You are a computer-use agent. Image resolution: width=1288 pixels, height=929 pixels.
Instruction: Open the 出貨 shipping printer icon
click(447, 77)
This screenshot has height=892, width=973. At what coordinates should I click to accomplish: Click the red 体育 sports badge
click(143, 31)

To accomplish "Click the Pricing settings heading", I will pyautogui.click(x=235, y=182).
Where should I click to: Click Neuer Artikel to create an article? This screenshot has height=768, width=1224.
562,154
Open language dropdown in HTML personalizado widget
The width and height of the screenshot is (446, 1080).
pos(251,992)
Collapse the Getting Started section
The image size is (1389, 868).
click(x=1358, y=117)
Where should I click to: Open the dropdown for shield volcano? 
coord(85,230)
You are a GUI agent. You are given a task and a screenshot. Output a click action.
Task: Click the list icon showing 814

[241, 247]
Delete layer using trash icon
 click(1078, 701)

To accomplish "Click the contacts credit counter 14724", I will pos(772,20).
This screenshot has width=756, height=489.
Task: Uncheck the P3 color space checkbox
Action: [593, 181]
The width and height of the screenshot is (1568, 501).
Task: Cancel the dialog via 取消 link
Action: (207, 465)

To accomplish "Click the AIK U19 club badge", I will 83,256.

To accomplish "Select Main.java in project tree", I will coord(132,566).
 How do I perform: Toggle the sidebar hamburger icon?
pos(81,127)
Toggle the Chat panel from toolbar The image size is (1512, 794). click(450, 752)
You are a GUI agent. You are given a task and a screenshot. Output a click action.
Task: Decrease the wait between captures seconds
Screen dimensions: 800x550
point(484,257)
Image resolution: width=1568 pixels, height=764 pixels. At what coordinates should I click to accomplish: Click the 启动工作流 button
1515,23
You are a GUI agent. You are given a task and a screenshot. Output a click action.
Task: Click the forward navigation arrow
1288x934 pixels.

===

(WORK TO COMPLETE): Write out again exactly the lines that run from the one holding "Image resolution: width=1568" through the last line of the data; omit all other lines.

(RESULT):
Image resolution: width=1568 pixels, height=764 pixels. At what coordinates should I click to accomplish: Click the 启动工作流 button
1515,23
You are a GUI agent. You are given a task and a screenshot. Output a click action.
Task: Click the forward navigation arrow
1288x934 pixels.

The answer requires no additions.